== REQUIRED ACTION ==
Beginning with the line containing "Instruction: Click the" and ending with the line containing "Viewport: 632px width, 364px", write out each line of the records below exactly; pictures and lines outside that range are left out.

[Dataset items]
====
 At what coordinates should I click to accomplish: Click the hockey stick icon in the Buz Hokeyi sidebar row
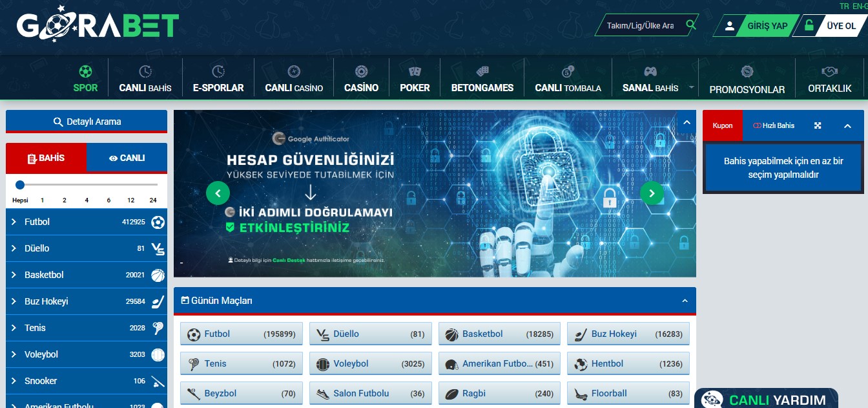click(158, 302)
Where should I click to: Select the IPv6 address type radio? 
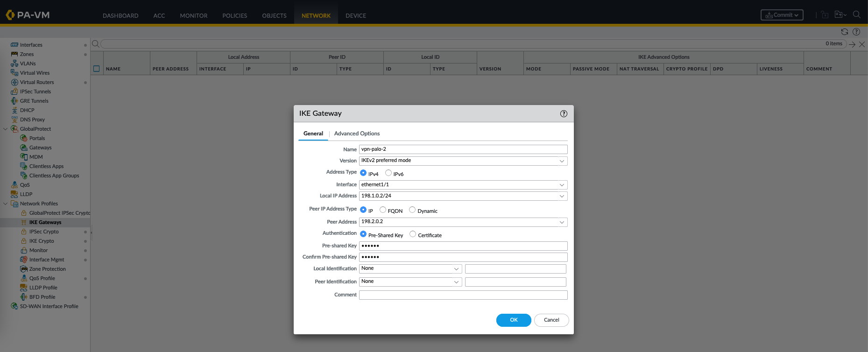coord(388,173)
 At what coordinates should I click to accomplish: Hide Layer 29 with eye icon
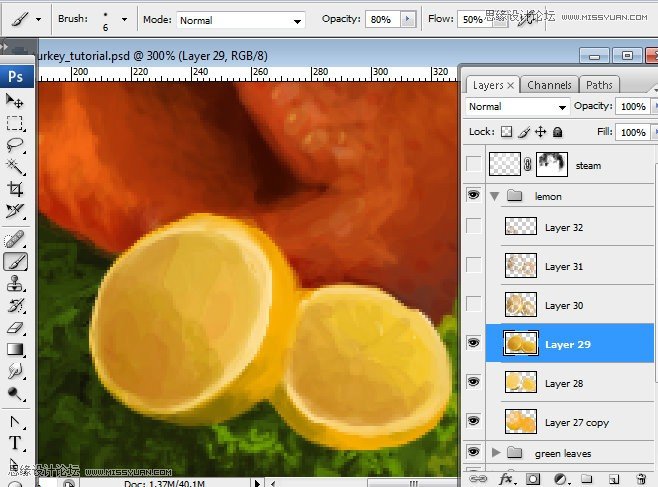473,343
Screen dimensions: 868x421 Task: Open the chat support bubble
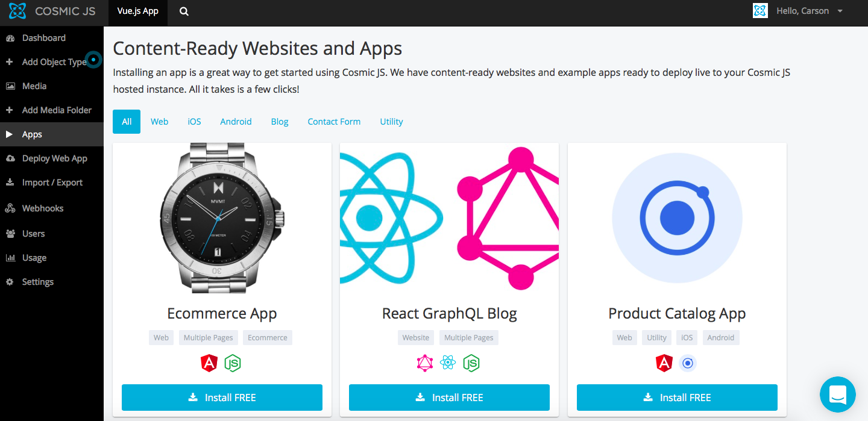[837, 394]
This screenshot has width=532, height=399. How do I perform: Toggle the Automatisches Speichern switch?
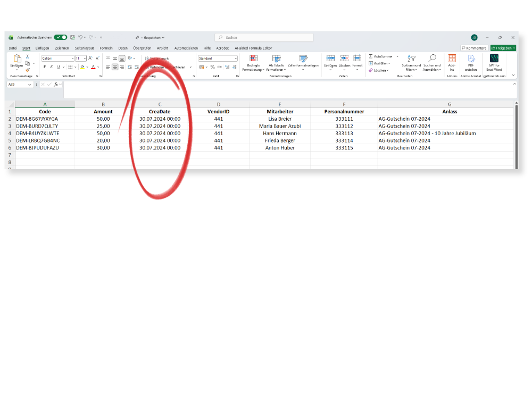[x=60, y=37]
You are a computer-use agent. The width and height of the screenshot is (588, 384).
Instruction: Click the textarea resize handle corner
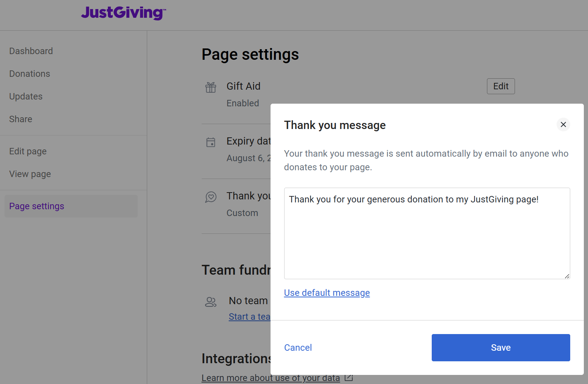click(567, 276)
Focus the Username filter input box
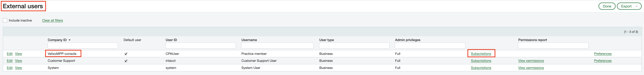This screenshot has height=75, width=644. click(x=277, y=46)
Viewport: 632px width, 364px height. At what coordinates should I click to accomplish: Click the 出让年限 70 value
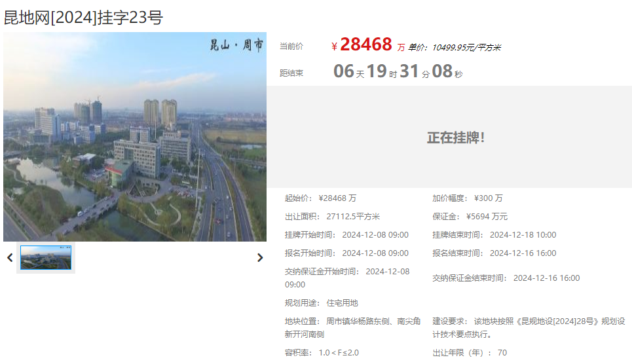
====
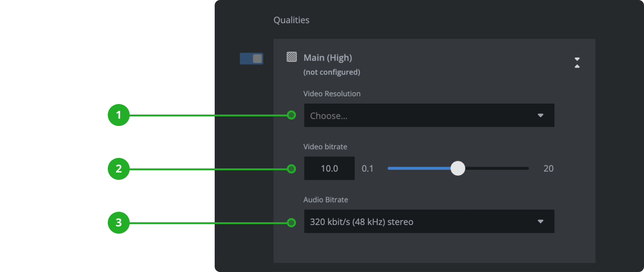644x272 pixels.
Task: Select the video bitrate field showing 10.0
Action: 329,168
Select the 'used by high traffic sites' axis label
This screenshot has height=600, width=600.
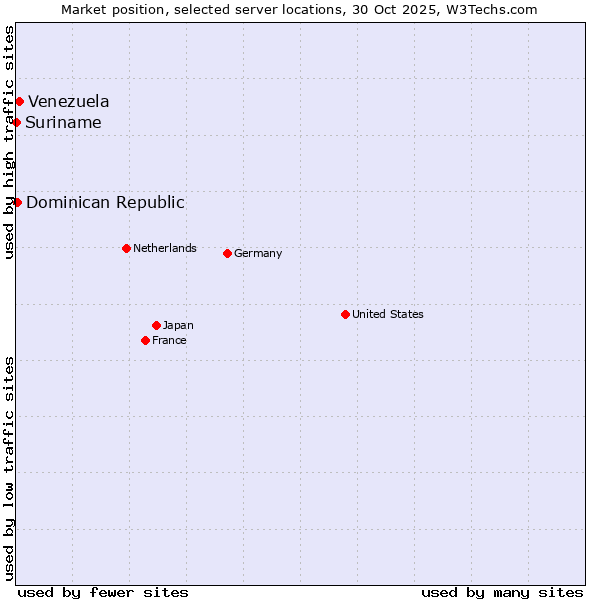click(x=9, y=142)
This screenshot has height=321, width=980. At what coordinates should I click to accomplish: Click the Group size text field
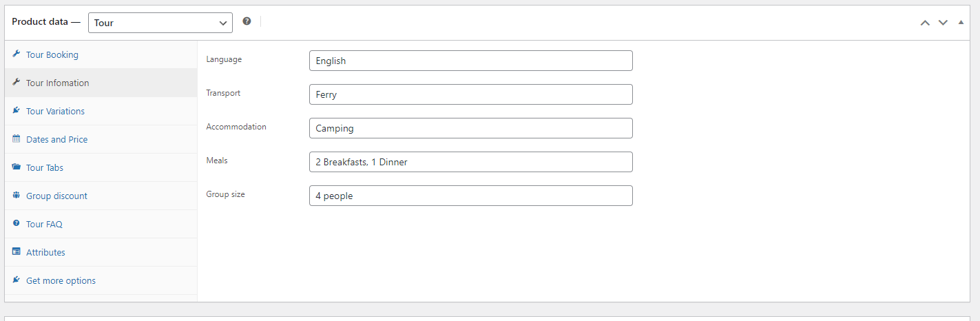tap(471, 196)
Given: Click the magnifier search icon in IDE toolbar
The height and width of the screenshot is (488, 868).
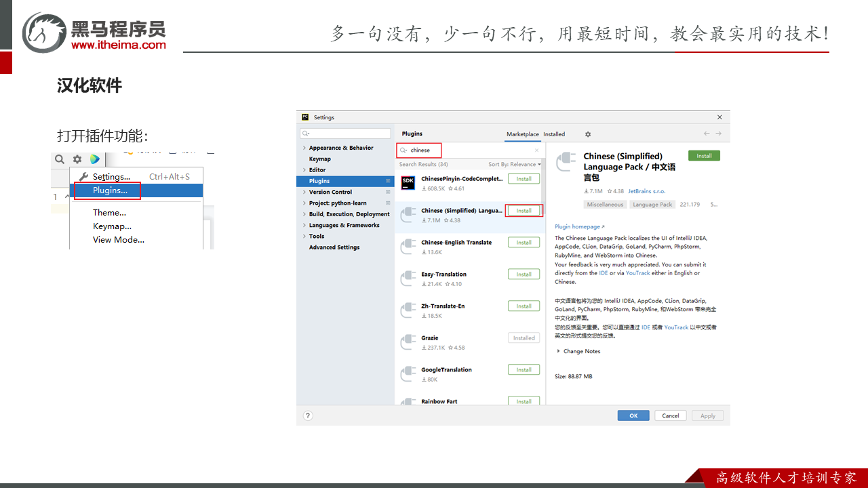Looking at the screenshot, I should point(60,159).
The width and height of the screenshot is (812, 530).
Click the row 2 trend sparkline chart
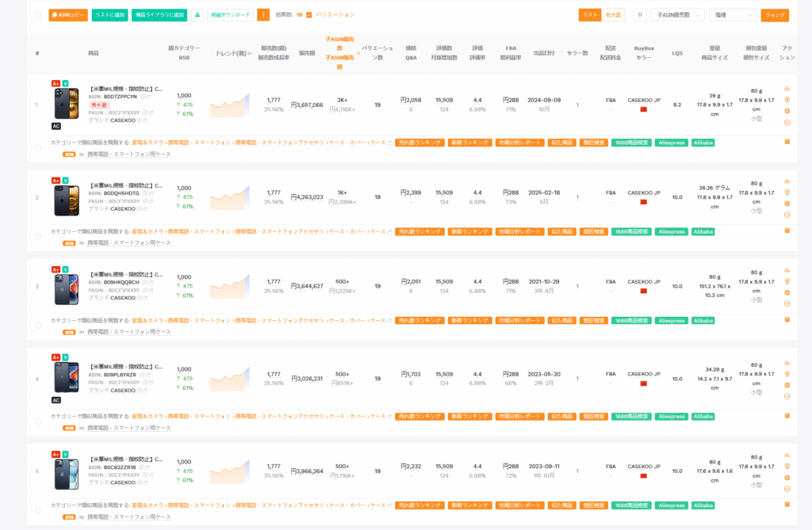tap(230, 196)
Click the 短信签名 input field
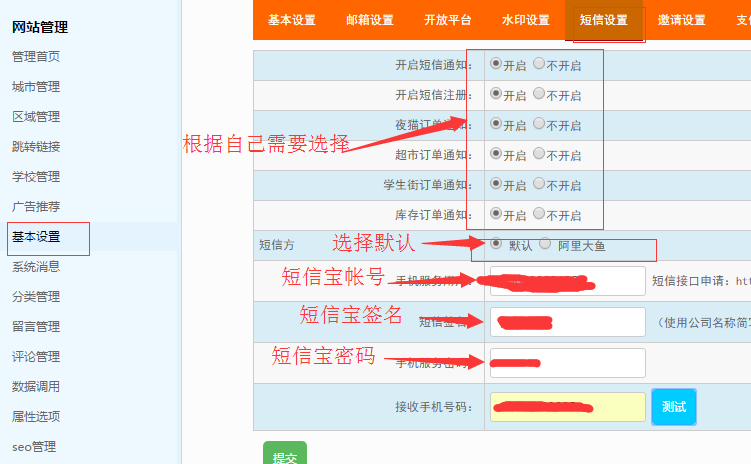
====
== RESULT OF THE EXERCISE ==
Instruction: Click the textarea resize handle corner
click(567, 276)
Focus the Username filter input box
This screenshot has height=75, width=644. click(x=277, y=46)
Viewport: 632px width, 364px height. At what coordinates should I click to accomplish: Click the 出让年限 70 value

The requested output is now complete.